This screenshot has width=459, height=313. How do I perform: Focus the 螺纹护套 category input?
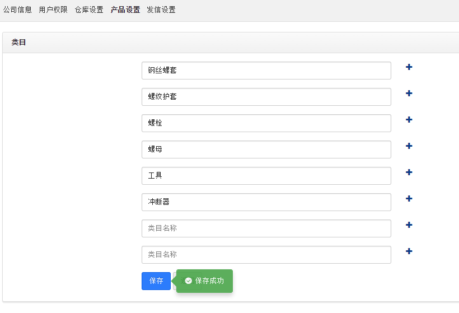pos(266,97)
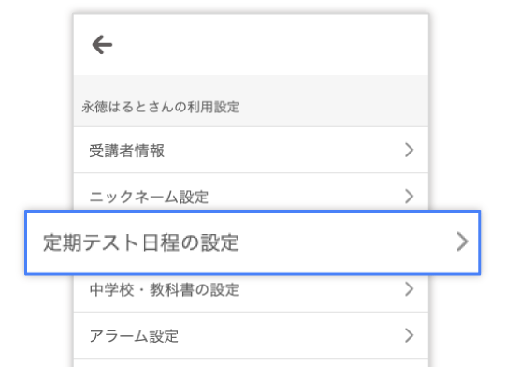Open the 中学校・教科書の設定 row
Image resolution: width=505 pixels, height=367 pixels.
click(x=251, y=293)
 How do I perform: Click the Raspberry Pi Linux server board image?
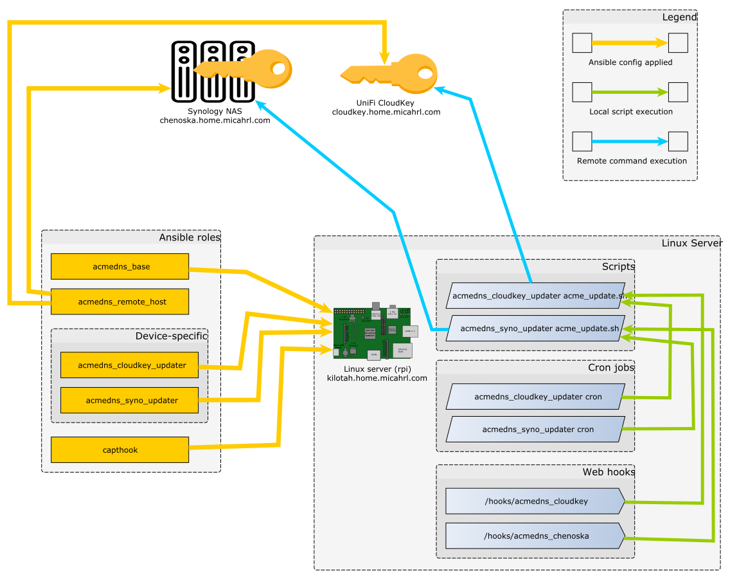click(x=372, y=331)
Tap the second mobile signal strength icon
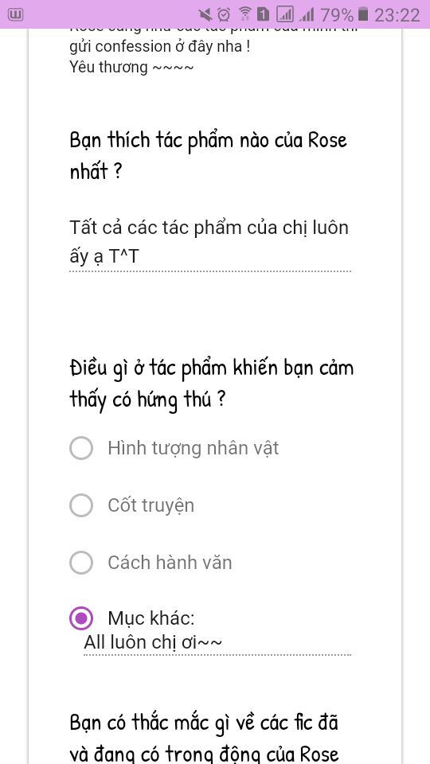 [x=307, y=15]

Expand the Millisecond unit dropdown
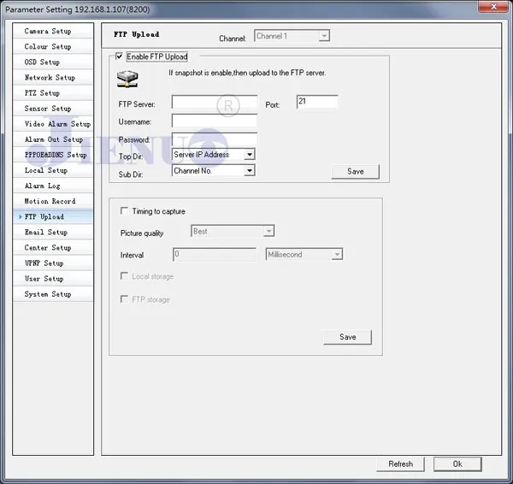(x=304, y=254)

---

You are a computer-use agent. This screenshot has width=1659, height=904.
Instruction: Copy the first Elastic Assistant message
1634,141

---

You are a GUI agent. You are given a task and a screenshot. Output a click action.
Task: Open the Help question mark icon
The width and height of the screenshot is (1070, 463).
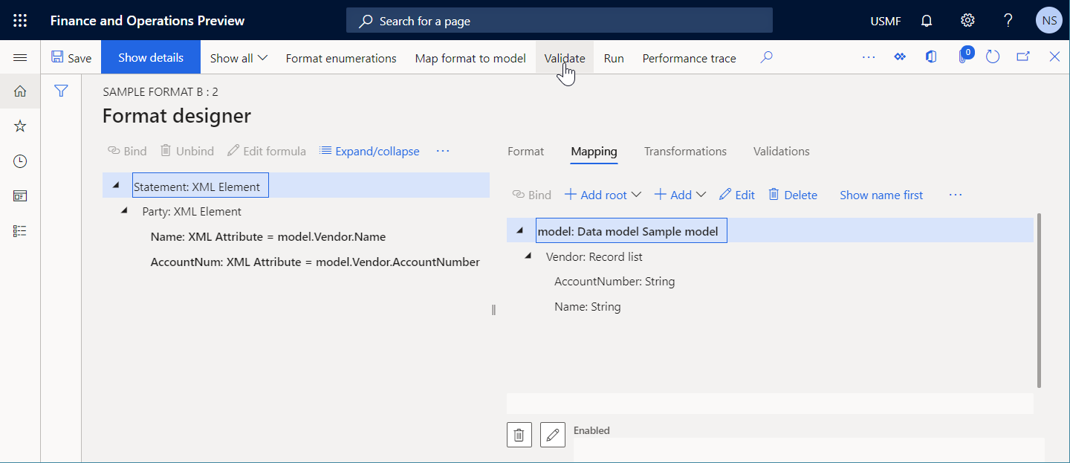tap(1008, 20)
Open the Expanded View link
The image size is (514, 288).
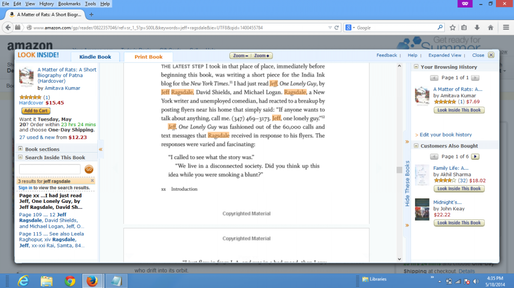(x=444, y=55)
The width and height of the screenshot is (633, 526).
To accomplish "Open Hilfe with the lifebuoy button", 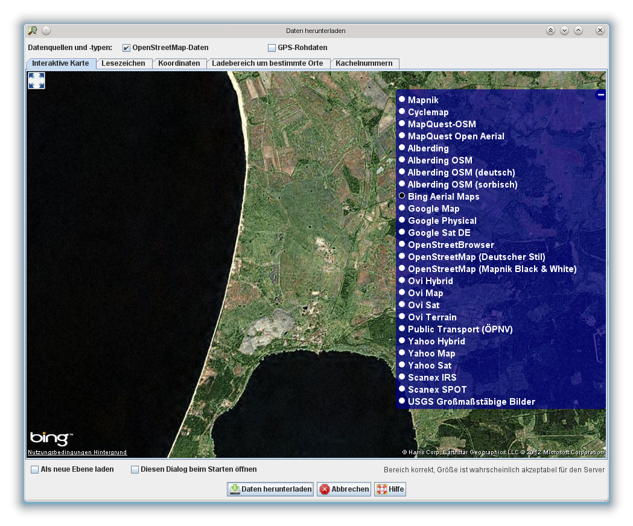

▸ Task requirements: The copy should hold exactly the lines above from the one with "You are a GUI" through the one with "Hilfe with the", both ends counted, and no pictures at all.

▸ Output below:
You are a GUI agent. You are given a task and a screenshot. Output a click action.
Task: Open the Help question mark icon
The width and height of the screenshot is (1070, 463).
tap(1008, 20)
Open the Expanded View link
The image size is (514, 288).
(x=444, y=55)
The width and height of the screenshot is (633, 526).
To accomplish "Open Hilfe with the lifebuoy button", 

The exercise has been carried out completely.